Publicado el domingo 15 de agosto del 2010
Frank Chinea: el inconsciente como fuente de inspiración
CARLOS M. LUIS
Es un error afirmar que las grandes corrientes pictóricas que constituyeron la vanguardia durante las tres primeras décadas del siglo XX, han agotado sus energías. El Cubismo, el Surrealismo, el Abstraccionismo o el Expresionismo no cesan de dar muestras de una vitalidad creadora, latente en algunos casos, manifiesta en otros. Pongamos por ejemplo la reciente exposición de los cuadros de Frank Chinea que la galería de Milagros Bello, está mostrando. Lo que nos sorprende de entrada es la confluencia de dos de esas corrientes: la cubista y la expresionista, en unas pinturas que se hunden, por otra parte, en el inconsciente como fuente de inspiración surrealista. Comencemos por el final, o sea tratando de descifrar esas composiciones suyas tan llenas de alegorías, que tocan el resorte de un mundo sumergido en su memoria. De una memoria onírica, habría que añadir. En cuadros como Awakening, Broken o La bendición, la realidad se confunde con experiencias de cosas pasadas, que sus sueños pesadillescos convierten en tétricos escenarios. Esa primera impresión nos hace pensar que Frank Chinea bordea una expresión que vemos en el arte de los llamados ``dementes''. No solamente por los personajes que lo pueblan, evidentemente alienados, sino por la composición donde logra situarlos. La asimetría de la misma, y el encerramiento en compartimentos de algunos de sus personajes (La bendición o La mano de Dios), nos trasmite unas visiones que sólo pueden pasar por una mirada alucinada. He ahí pues, su conexión con el Surrealismo.

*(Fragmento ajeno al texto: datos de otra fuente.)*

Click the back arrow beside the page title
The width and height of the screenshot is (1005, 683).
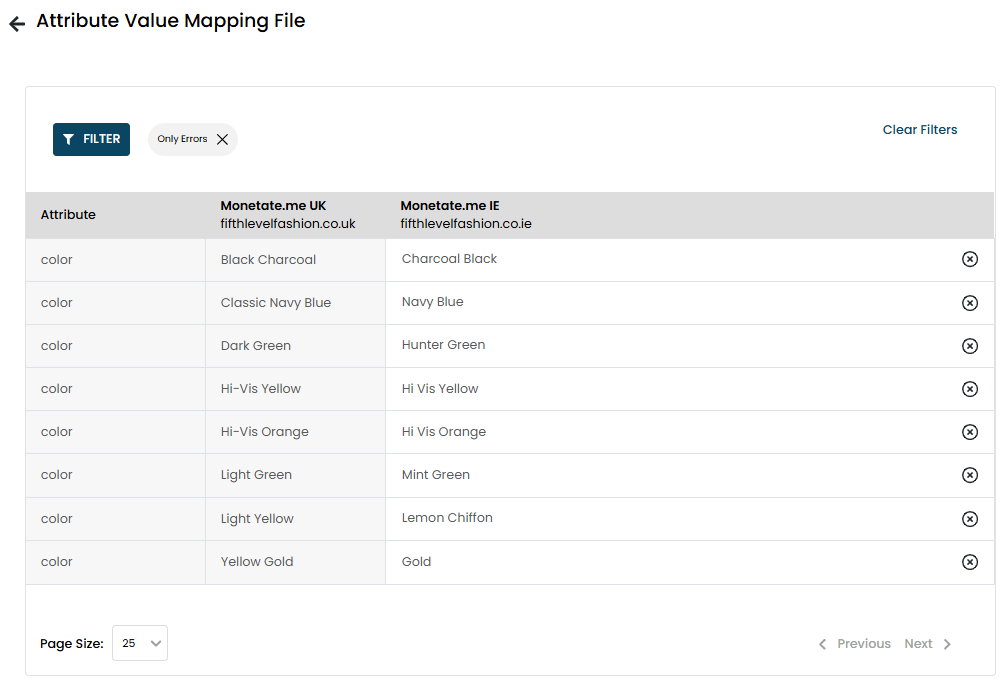click(x=17, y=23)
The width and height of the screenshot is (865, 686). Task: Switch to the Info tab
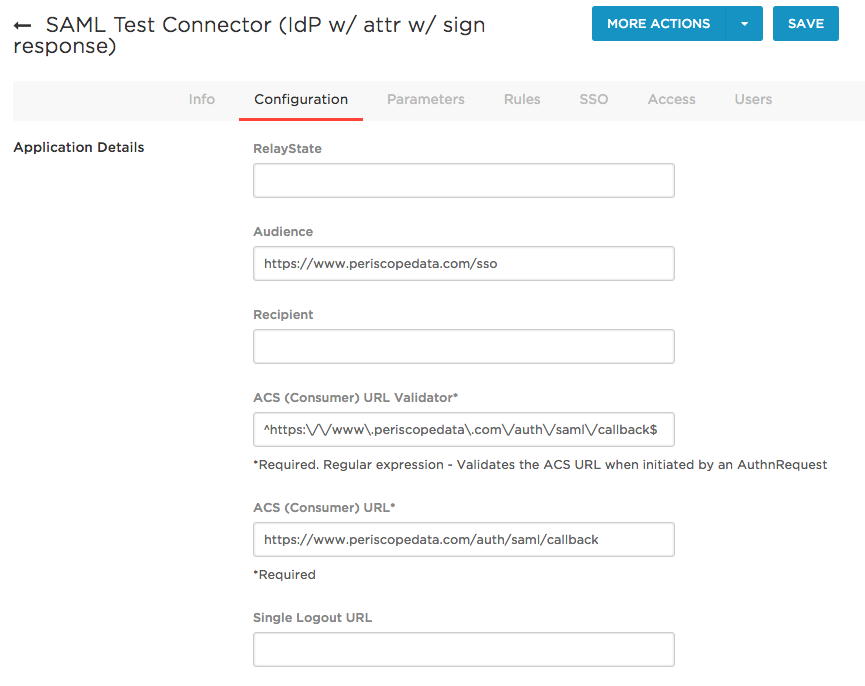click(201, 99)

Pasemos ahora a la composición. La desarticulación fue una de las constantes de la noción estructural de los cubistas. Para ellos la realidad estaba provista de una serie de elementos que pedían ser desmontados, y ser recompuestos de nuevo bajo un ritmo disonante. En ciertos cuadros de Chinea percibimos unas armazones crujientes (Yo, 2008), a punto de derrumbarse. Esa arquitectura no obedece a las leyes que guían la construcción armónica de un edificio. La arquitectura de Chinea responde a su necesidad de exponer una realidad que surge, como ya habíamos expresado, de su subconsciente. Nada en esos cuadros suyos alude a un estado de complacencia con el mundo exterior. Por el contrario, la complejidad de sus andamiajes nos indica un sentido de composición, que la disciplina cubista le ha proporcionado. Pero el pintor ha querido transgredir esa disciplina, a favor de una ruptura con el eje mismo que la sostiene. De ahí que algunas de sus composiciones rompan con el molde del cubismo analítico. Detrás desde luego se encuentra otro elemento: el expresionista.

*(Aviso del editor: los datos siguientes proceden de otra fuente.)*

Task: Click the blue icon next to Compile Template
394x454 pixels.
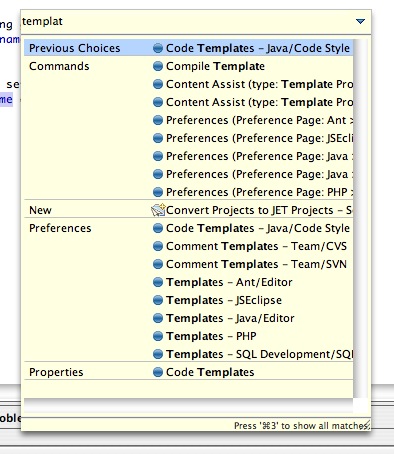Action: (x=158, y=66)
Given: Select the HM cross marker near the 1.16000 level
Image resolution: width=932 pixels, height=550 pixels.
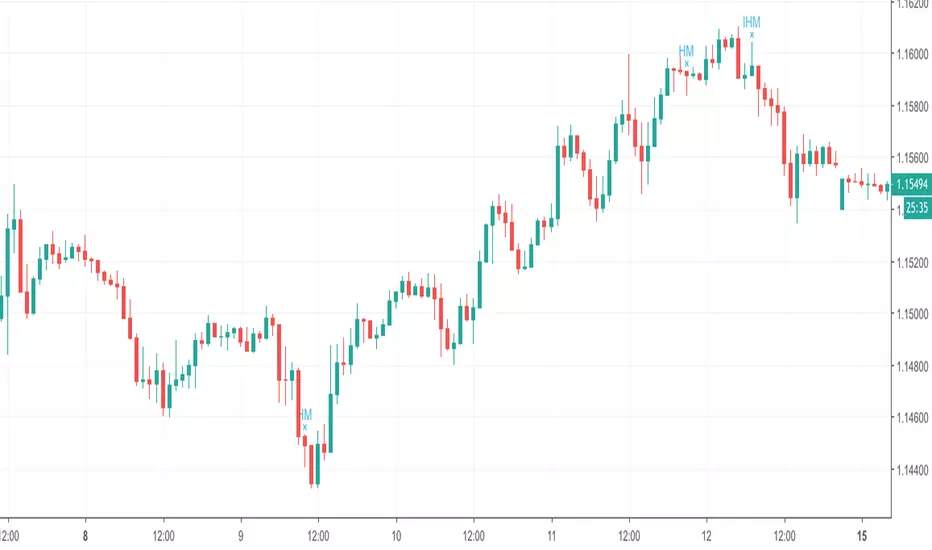Looking at the screenshot, I should (687, 63).
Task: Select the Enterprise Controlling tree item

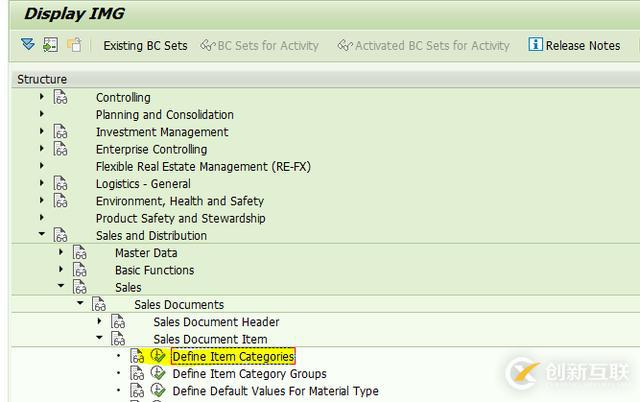Action: 151,149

El expresionismo es la vía idónea para soltar los fantasmas interiores que pueblan la imaginación de muchos artistas. Goya lo demostró hasta la saciedad, y me parece que el espíritu del genial aragonés se encuentra susurrándole algo al oído de Frank Chinea. En cuadros como Broken los tres elementos se dan de la mano: el surrealista (representado por las figuras algo chagalescas de la izquierda), el expresionista, por el uso del color de los trazos y los personajes espectrales que aparecen a la derecha. Finalmente el cubista, por su distribución espacial. Pero lo que prevalece, como en el resto de sus cuadros, es un tratamiento fuertemente cargado de expresionismo, gracias al uso de un colorido intenso e impenetrable.